Последнее слово было за Толкуновым:
- Вы находитесь там (на слове «там» Толкунов сделал ударение). У вас хорошие связи с чехословацкими товарищами. Вы лучше знаете, что происходит. Владлен Михайлович, мы вам доверяем.
Кривошеев вернулся в Прагу.
И опять материалов от Кривошеева нет. Для «Известий» это ЧП – центральная газета не освещает событие такого масштаба! Толкунов срочно посылает в Прагу своего заместителя, Юрия Филоновича:
- Разберитесь, Юрий Константинович! Только побыстрее. И Филонович разобрался. Позвонил Толкунову из Праги:
- Владлен прав.
...Где взять слова, чтоб рассказать о том, Как в сорок пятом нас встречала Прага, И как встречает в шестьдесят восьмом.

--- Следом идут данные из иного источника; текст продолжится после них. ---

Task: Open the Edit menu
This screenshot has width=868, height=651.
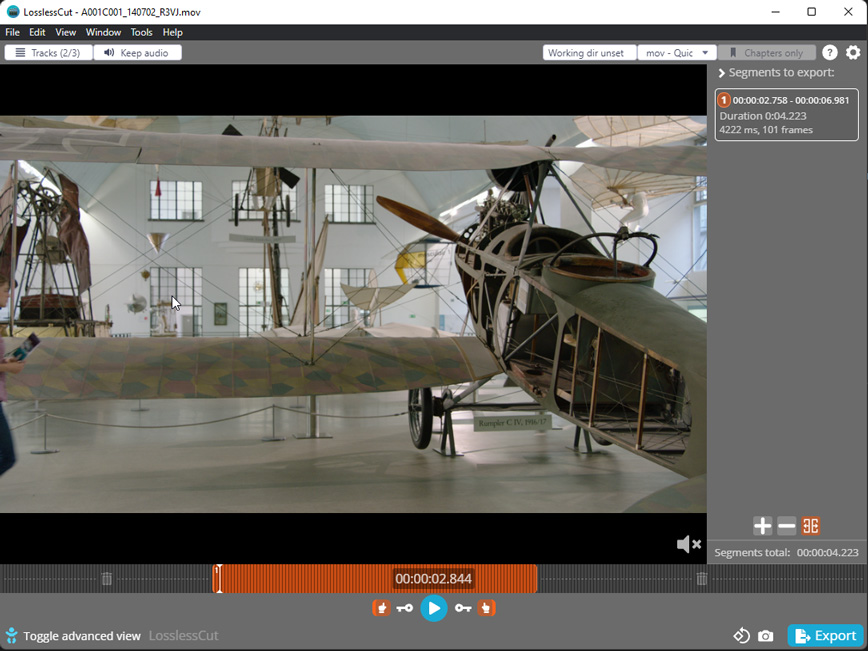Action: (37, 32)
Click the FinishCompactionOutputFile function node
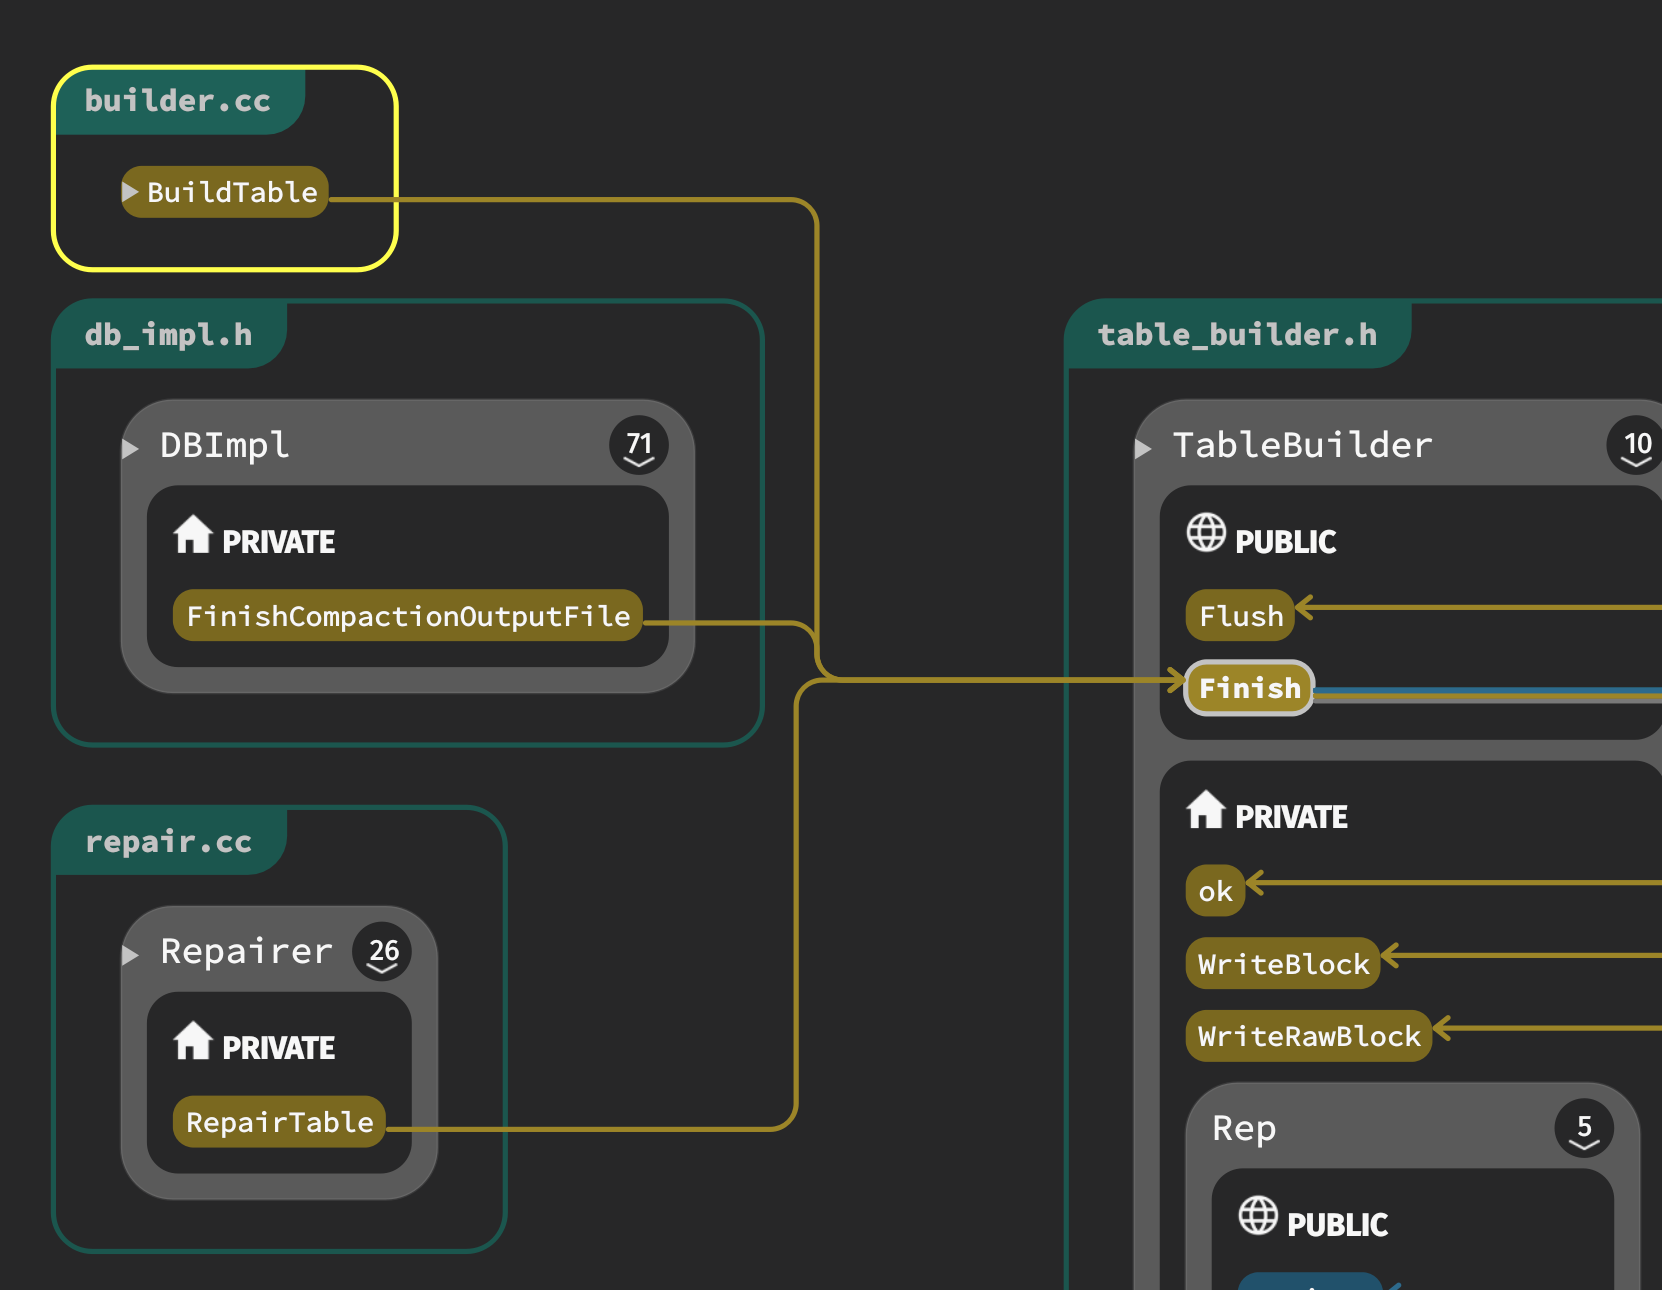The image size is (1662, 1290). pos(408,616)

Такие строчки написал в это время Александр Твардовский. Стало ясно: долго Кривошеев в Чехословакии не продержится:
- Меня все-таки выкурили из Праги. Выяснилось, что один из доброхотов писал в ЦК доносы на Главного, обвиняя его в том, что тот держит в Праге собкора-антисоветчика.
В середине октября Кривошеев вернулся в Москву. Со стороны
Толкунова никаких упреков:
- Срочно уходи в отпуск. Немедленно. Используй все накопившиеся отгулы. Бери за свой счет. Потом начнешь работать в отделе соцстран. А пока не появляйся в редакции как можно дольше.
Все оказалось сложнее, чем думал Толкунов. Спустя три месяца он развел руками:
- Обстоятельства складываются так, что тебе лучше поработать какое-то время в «Неделе», в отделе писем.
И Володя пришел к нам.
В его руках письма заиграли-запели. Он не просто вытаскивал их на страницы. Он комментировал, стыковал, придумывал рубрики, заставлял художников оформить особенно оригинально. Подборки писем стали в «Неделе» едва ли не самыми читабельными.
Неожиданно был снят с работы главный редактор «Недели» Александр Львович Плющ. На его место – по иронии судьбы! – пришел тот самый редактор иностранного отдела, который на редколлегии отчитывал Кривошеева. Естественно, он тут же уволил Володю. В «Известиях» Володя тоже не мог оставаться. Тут уж даже Толкунов был бессилен.
Надо ли говорить, что Володя Кривошеев не пропал! Поистине, что ни делается – к лучшему.
Только для нас, недельцев, его уход стал несчастьем.